In leadership, overusing that approach can cost you trust.

A courageous leader may say something like this: “I hear that this seems unfair. That wasn’t the intent, but I want to understand what is making it land that way.”

This approach doesn’t weaken your influence; it actually makes it stronger.

Why Armor Is So Hard To Spot

These behaviors are hard to change because they don’t seem obviously harmful.

In fact, they’re often rewarded. Data looks rigorous. Jargon sounds strategic.  And emotional detachment feels composed.

That’s the real trap. If armor looked obviously foolish, people would let it go.

But these behaviors can get a physician leader praise from above, even as it becomes harder for them to hear their teams. You may sound more sophisticated, but to those you lead, you seem less trustworthy.

That’s a risky tradeoff. For there is no leadership without trust.

One Piece at a Time

You don’t have to drop all your armor at once. That isn’t courage; it’s recklessness.

Brown’s research suggests something more practical: start by letting go of just one piece of armor.

If you tend to hide behind data, try leading one conversation with your honest assessment before showing a single number.

If you rely on jargon, try saying a hard thing once in plain language.

If you tend to correct emotion, acknowledge it before you explain anything.

Try this first in a low-stakes situation. Then notice how your team responds, both right away and a few days later.

Don’t forget to notice how you feel, too. Because what many leaders discover is surprising. Letting go of one piece of armor usually doesn’t feel like falling apart. Most people feel relieved.

Carrying all that protection is tiring.
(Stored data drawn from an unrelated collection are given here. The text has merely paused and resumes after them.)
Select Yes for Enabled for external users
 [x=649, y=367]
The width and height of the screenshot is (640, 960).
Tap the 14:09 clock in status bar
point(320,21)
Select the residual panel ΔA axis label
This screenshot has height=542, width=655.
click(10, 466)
And much of what it protects us from isn’t as risky as we imagine.

At some point, every leader faces a choice between different kinds of strengths.

The strength of staying defended, or the strength of being reachable.
The strength of looking polished, or the strength of making truth easier to tell.
The strength of protecting authority, or the strength of building trust.

Armored leadership might make you look strong, but it rarely inspires people to follow you when real change is needed.

It takes courage to let the truth reach you.

Courage in leadership often means letting vulnerability through the armor of professionalism


This is the conclusion of a two-part series on vulnerability and courage in physician leadership, drawing on Brené Brown’s work.